Percentage of participants engaged in various modalities of treatment

Figure 2 depicts the most intensive level of treatment at any point during the follow-up interval, as reported by 68 participants (69%) discharged to outpatient care. As evidenced in the graph, 45 participants (66%) were maintained in outpatient treatment and did not need additional intensive services in the 6-month follow-up. Only 4 participants (6%) discharged to outpatient care discontinued outpatient services altogether without utilizing more intensive services, while 8 (12%) discontinued outpatient therapy but had medication management as their highest level of care during the follow-up interval.
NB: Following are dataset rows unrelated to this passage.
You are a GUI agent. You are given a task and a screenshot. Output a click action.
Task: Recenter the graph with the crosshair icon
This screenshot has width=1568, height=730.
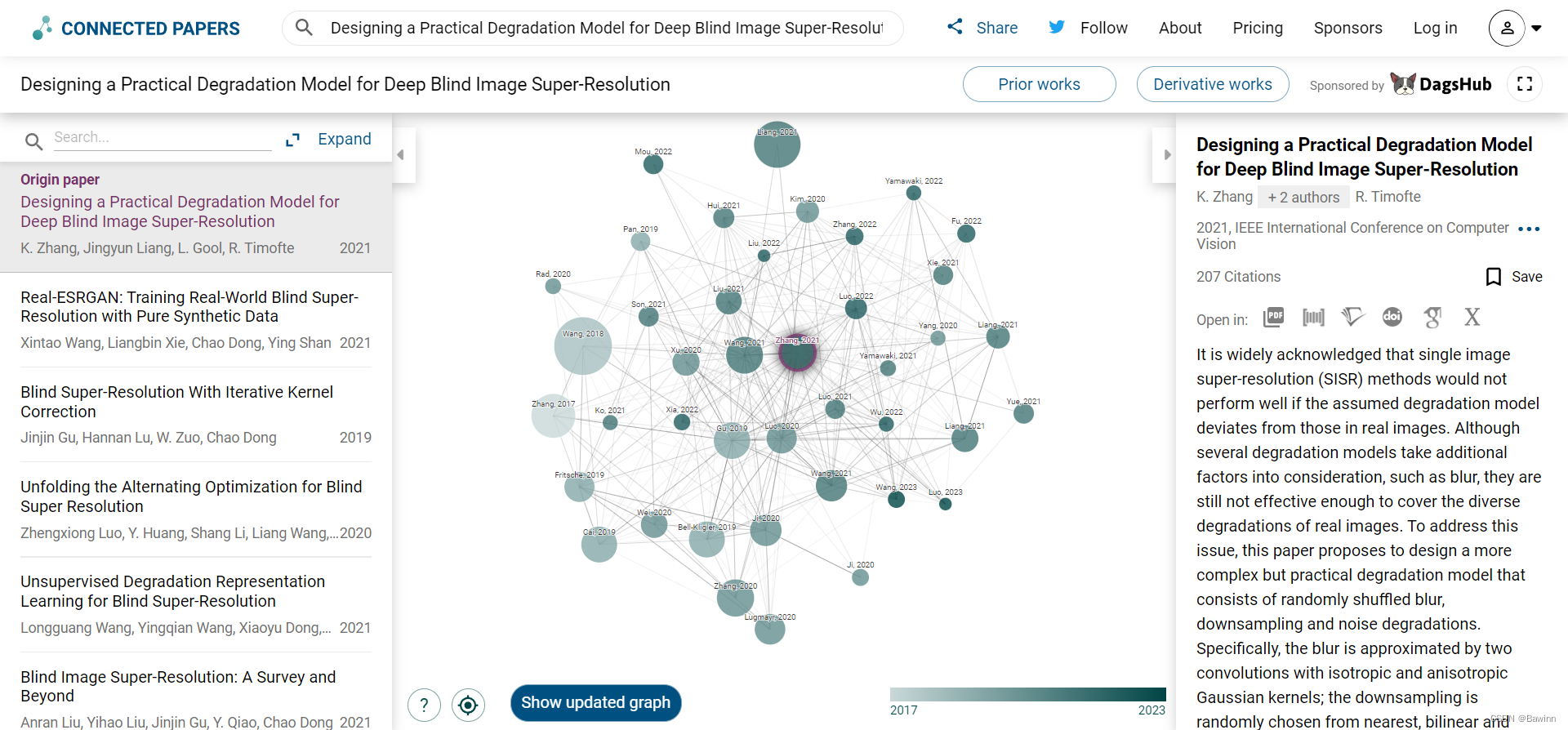[x=468, y=705]
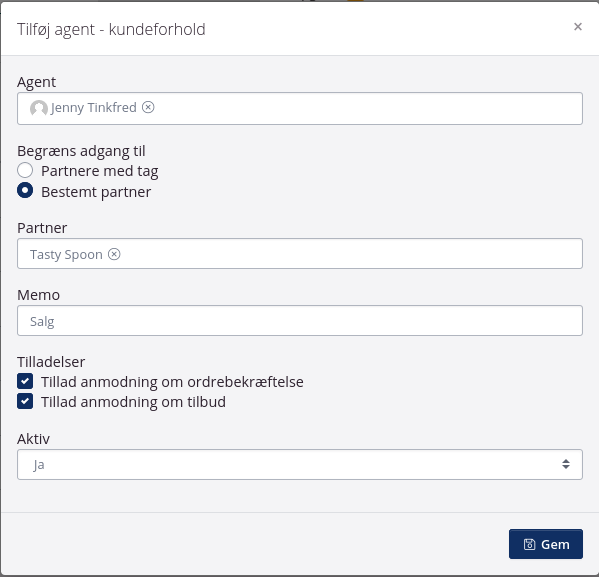The image size is (599, 577).
Task: Click the Tillad anmodning om ordrebekræftelse label
Action: click(x=172, y=382)
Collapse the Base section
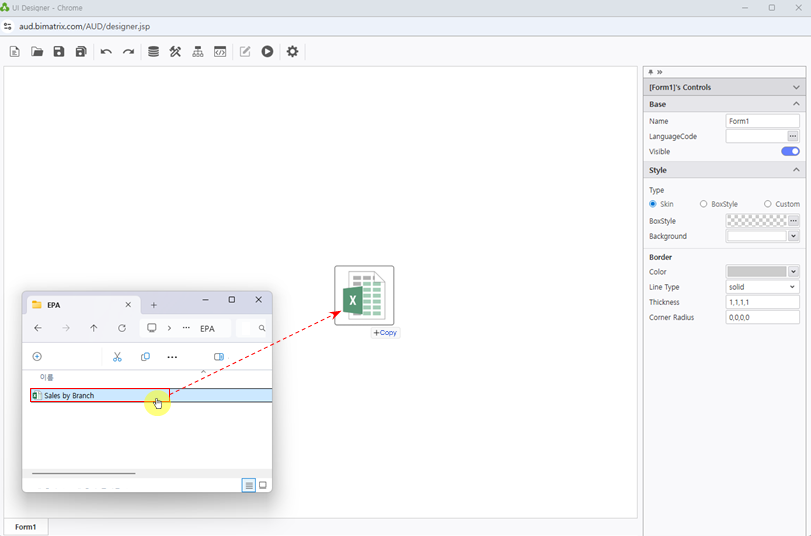The image size is (811, 536). coord(796,104)
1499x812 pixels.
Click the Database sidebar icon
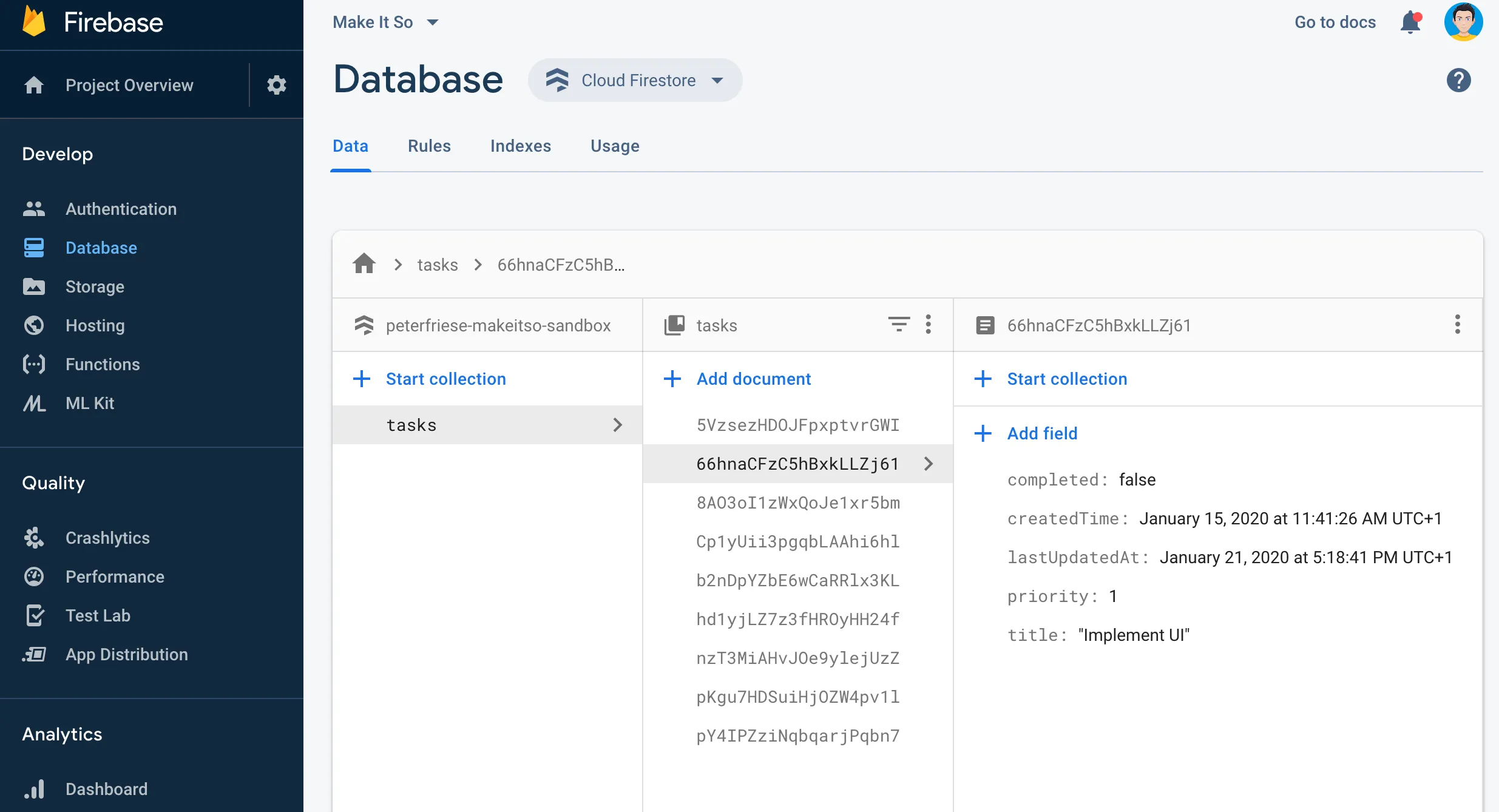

Finally, another subset of those discharged to outpatient care (n = 23; 34%) needed more intensive services (i.e., partial hospital, inpatient, or residential) at some time during the follow-up interval.

Figure 2.

Figure 2

Highest-intensity treatment during follow-up among those discharged to outpatient care.

Eight participants (8%) were initially treated with medication alone following discharge, and 3 continued with medication management alone throughout the follow-up period. The remaining 5 individuals eventually received more intensive services, with 3 being rehospitalized and 2 starting outpatient treatment.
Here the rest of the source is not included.